Diama Vale, uma das autoras, explica que o documento introduz uma mudança fundamental na estratégia de rastreamento no país. “A principal alteração é a introdução do teste de HPV como estratégia de rastreamento primário em substituição à citologia (Papanicolaou), além de apresentar os princípios para a implementação de um rastreamento organizado no SUS”, afirma.
Evidências científicas e pesquisa nacional
A recomendação do teste de DNA-HPV como método principal tem respaldo científico internacional consolidado. Segundo a pesquisadora, a Organização Mundial da Saúde (OMS) indica o teste de HPV como superior à citologia desde 2016. No entanto, a implementação no Brasil dependia de dados nacionais específicos.
“O Ministério da Saúde condicionou a incorporação do teste à existência de uma análise de custo-efetividade com dados brasileiros”, explica a docente. Para atender a essa demanda, o grupo de pesquisa do professor Luiz Carlos Zeferino desenvolveu um projeto em parceria com a cidade de Indaiatuba. “O projeto foi coordenado pelo professor Júlio César Teixeira e, entre outros resultados, apresentou os dados de custo-efetividade solicitados pelo Ministério para que o processo de incorporação ocorresse”, detalha.
O acompanhamento com o Ministério da Saúde, incluindo a publicação das diretrizes, foi realizado pelos professores Teixeira e Vale, que também participaram da elaboração de manual voltado a gestores do SUS.

Desafios da implementação
Apesar do avanço, a professora aponta obstáculos para a implementação efetiva do rastreamento organizado. “O principal desafio hoje é a implementação de um sistema de informação que tenha o registro de todas as mulheres-alvo para que sejam convocadas individualmente, o que garantiria a equidade no rastreamento, como acontece em alguns países da Europa e Austrália”, observa.
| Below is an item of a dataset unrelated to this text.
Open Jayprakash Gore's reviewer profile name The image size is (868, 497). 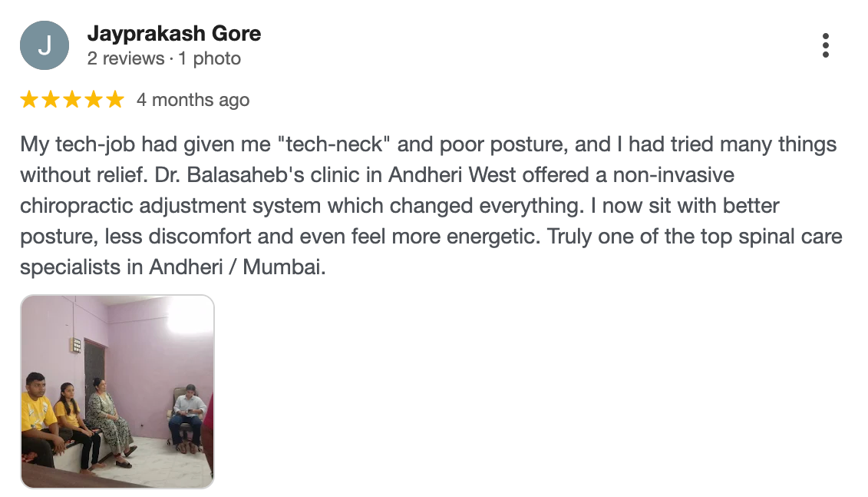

Ela acrescenta que é necessária uma rede de assistência articulada com responsabilizações bem definidas.
Benefícios do novo método
Uma mudança importante trazida pelas diretrizes é o aumento do intervalo entre os exames. Vale explica que essa alteração tem base em evidências científicas sólidas. “O teste de HPV tem um valor preditivo negativo muito elevado e superior ao da citologia. Isso significa que uma mulher com resultado negativo no teste de HPV tem um risco insignificante de desenvolver uma lesão pré-câncer no intervalo recomendado, que é de cinco anos”, esclarece.
Segundo a docente, essa mudança facilita tanto o gerenciamento do programa quanto a adesão das mulheres, que passam a ter mais confiança no processo.
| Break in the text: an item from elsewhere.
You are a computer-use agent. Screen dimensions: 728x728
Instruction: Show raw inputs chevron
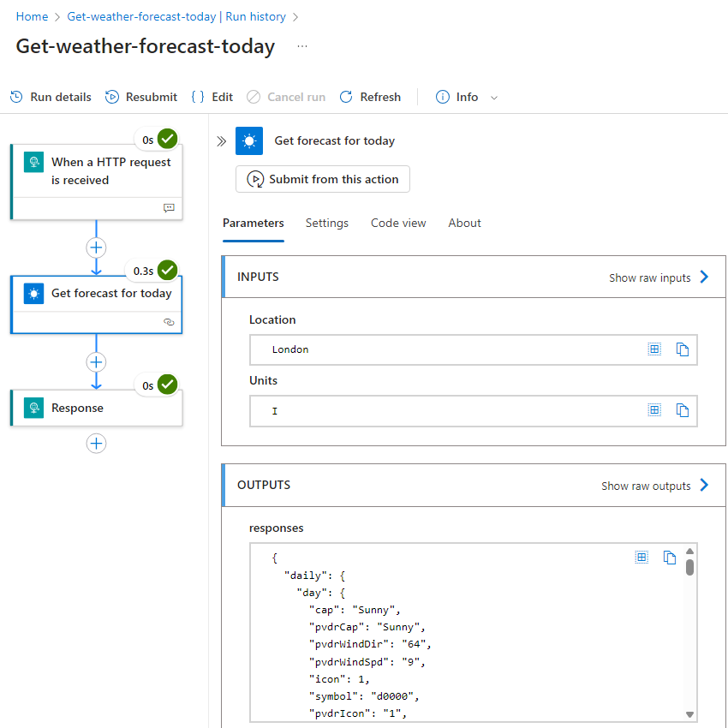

Equidade e direitos humanos
As novas diretrizes representam um avanço ao incluir recomendações específicas para populações em maior situação de vulnerabilidade. “É um avanço significativo em relação às últimas diretrizes porque nós amadurecemos muito nos últimos anos em relação à proteção dos Direitos Humanos na área da saúde, com a necessidade de explicitar que as ações em saúde devem acontecer segundo os princípios da equidade”, ressalta Vale.
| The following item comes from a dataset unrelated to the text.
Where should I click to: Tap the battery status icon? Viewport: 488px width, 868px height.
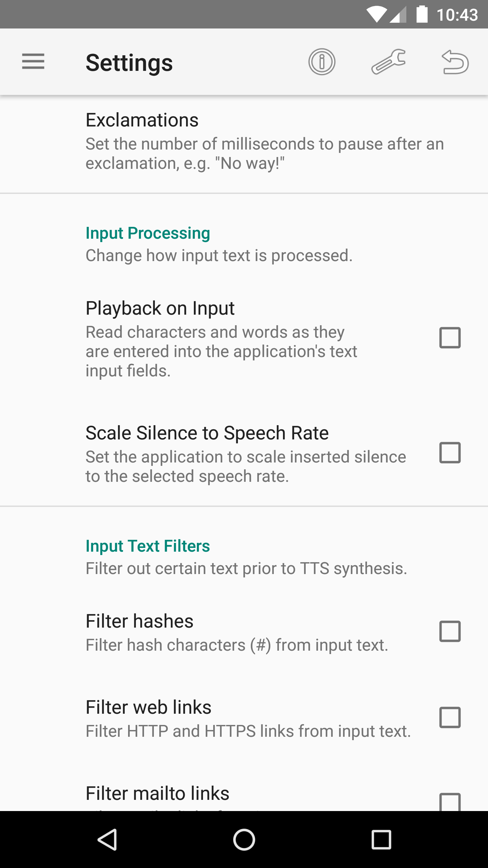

O documento elenca ações específicas para facilitar o acesso, adesão e resolutividade das mulheres em situação de vulnerabilidade e da comunidade LGBTQIA+ elegíveis para o rastreamento.
O papel da universidade pública
Para a professora Diama Vale, a participação da Unicamp na construção de políticas públicas de saúde reflete a missão essencial da universidade pública. “A missão mais importante da universidade é a produção de conhecimentos voltados para a resolução de problemas da comunidade e o desenvolvimento da sociedade”, afirma.
“Quando a universidade dialoga com os órgãos executivos como o Ministério da Saúde para produzir políticas públicas, está retornando para a sociedade todo o investimento na construção de um conhecimento que tenha aplicabilidade e que, no caso dessas diretrizes, preserve a vida das pessoas a partir de práticas baseadas na ciência”, conclui a docente.